But back to the Turf. A racehorse features in one of the few conventional plot points in Ulysses, one worthy of a modern-day situation comedy. Bloom bumps into a Dublin loafer named Bantam Lyons outside Sweny’s chemist shop and offers him his newspaper (‘—I say you can keep it, Mr Bloom answered. I was going to throw it away.’). Lyons mistakenly thinks this is a tip for a horse named Throwaway, an outsider running in that day’s Epsom Gold Cup. The tip is passed around Dublin and Lenehan [Matt Lenehan, a rowdy character in Ulysses] later claims that Bloom had himself placed a big wager on the nag at odds of five to one. The horse comes from behind to win (as happened in real life) and there follow some predictably anti-Semitic speculations about the Jews having a hand in everything.
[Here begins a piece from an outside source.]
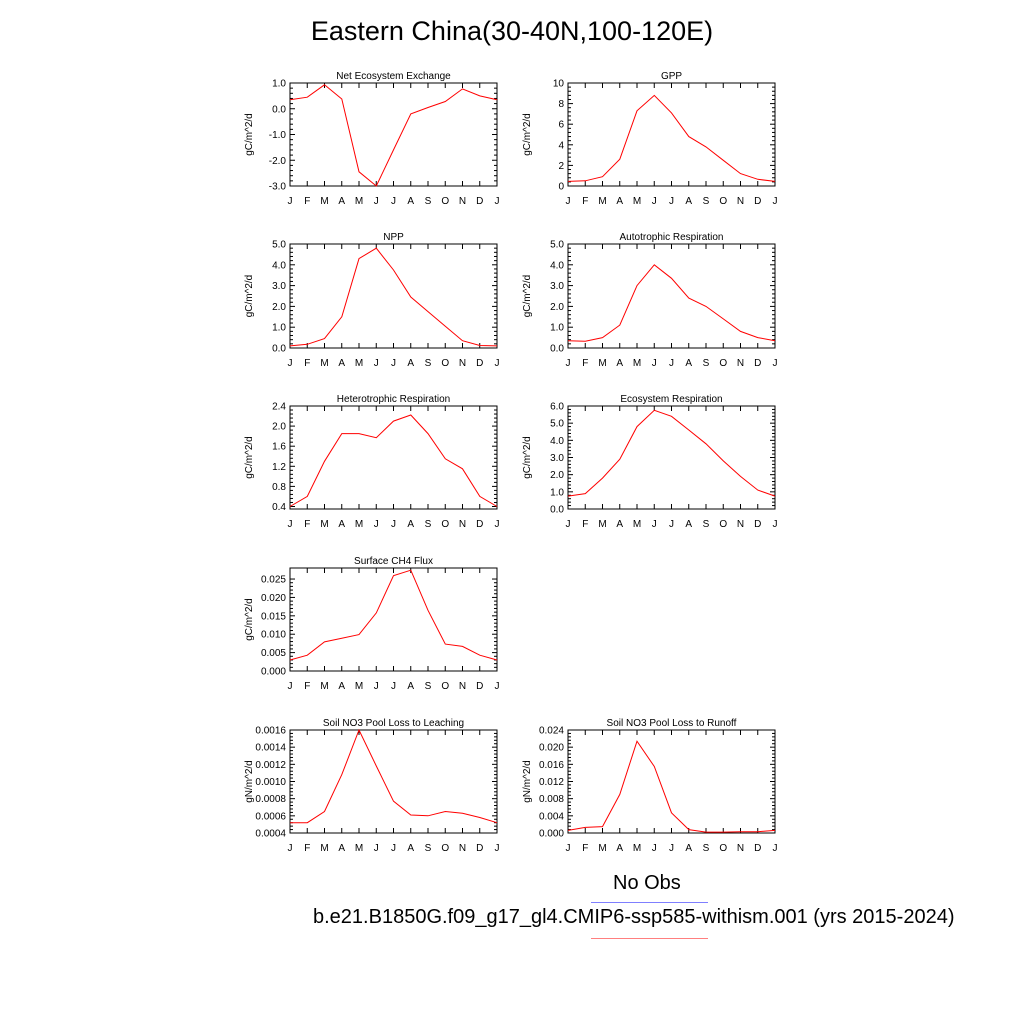 The width and height of the screenshot is (1024, 1024). Describe the element at coordinates (278, 188) in the screenshot. I see `y-tick-label: -3.0` at that location.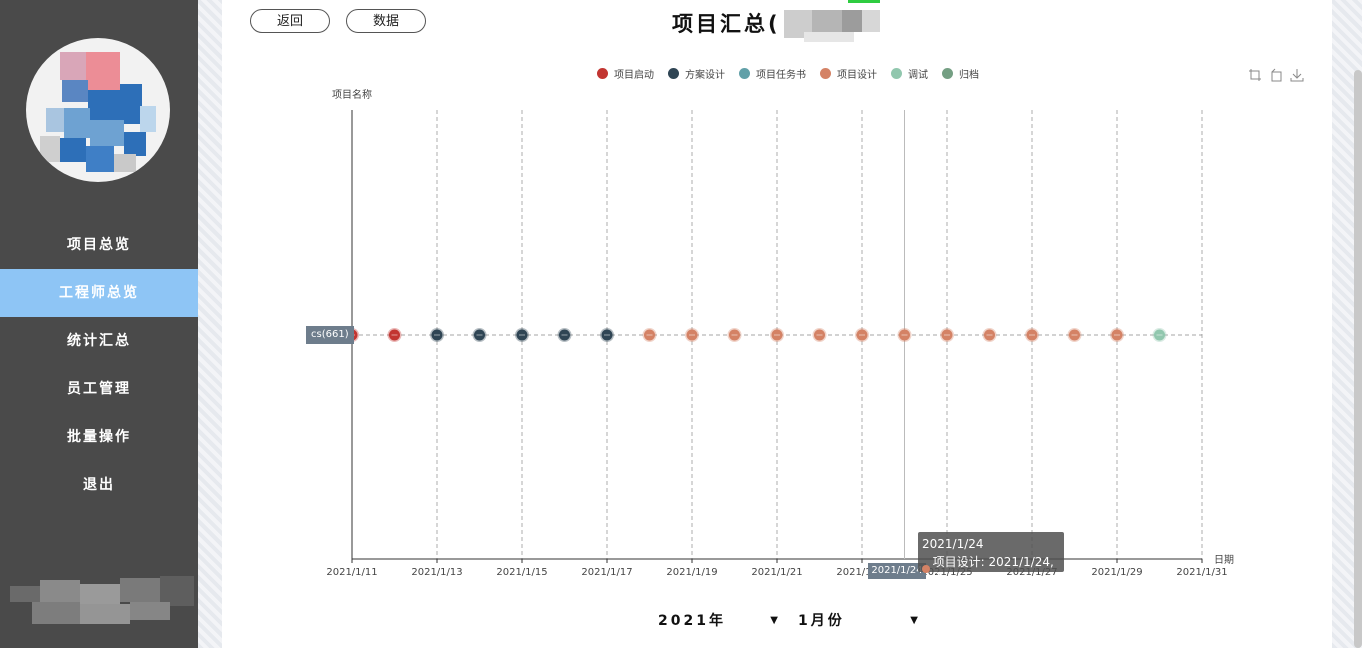  I want to click on legend-item-archive: 归档, so click(960, 74).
David Collard, author of Multiple Joyce: 100 short essays about James Joyce’s cultural legacy
David Collard, author of Multiple Joyce: 100 short essays about James Joyce’s cultural legacy

Still on the Turf, one of many revelations in Vivien Igoe’s book The Real People of Joyce’s Ulysses: A Biographical Guide (University College Dublin Press, 2016) is about the jockey Herbert ‘Morny’ Cannon, who appears in the novel. Here’s Bloom, musing about the Epsom Gold Cup: ‘Zinfandel’s the favourite, Lord Howard de Walden’s, won at Epsom. Morny Cannon is riding him[.]’ 

What I didn’t know is that Cannon was great-uncle of the legendary jockey Lester Piggott (b. 1935). Cannon rode his first winner at the age of 13 and was, like his great-nephew, a phenomenal jockey. It must run in the family.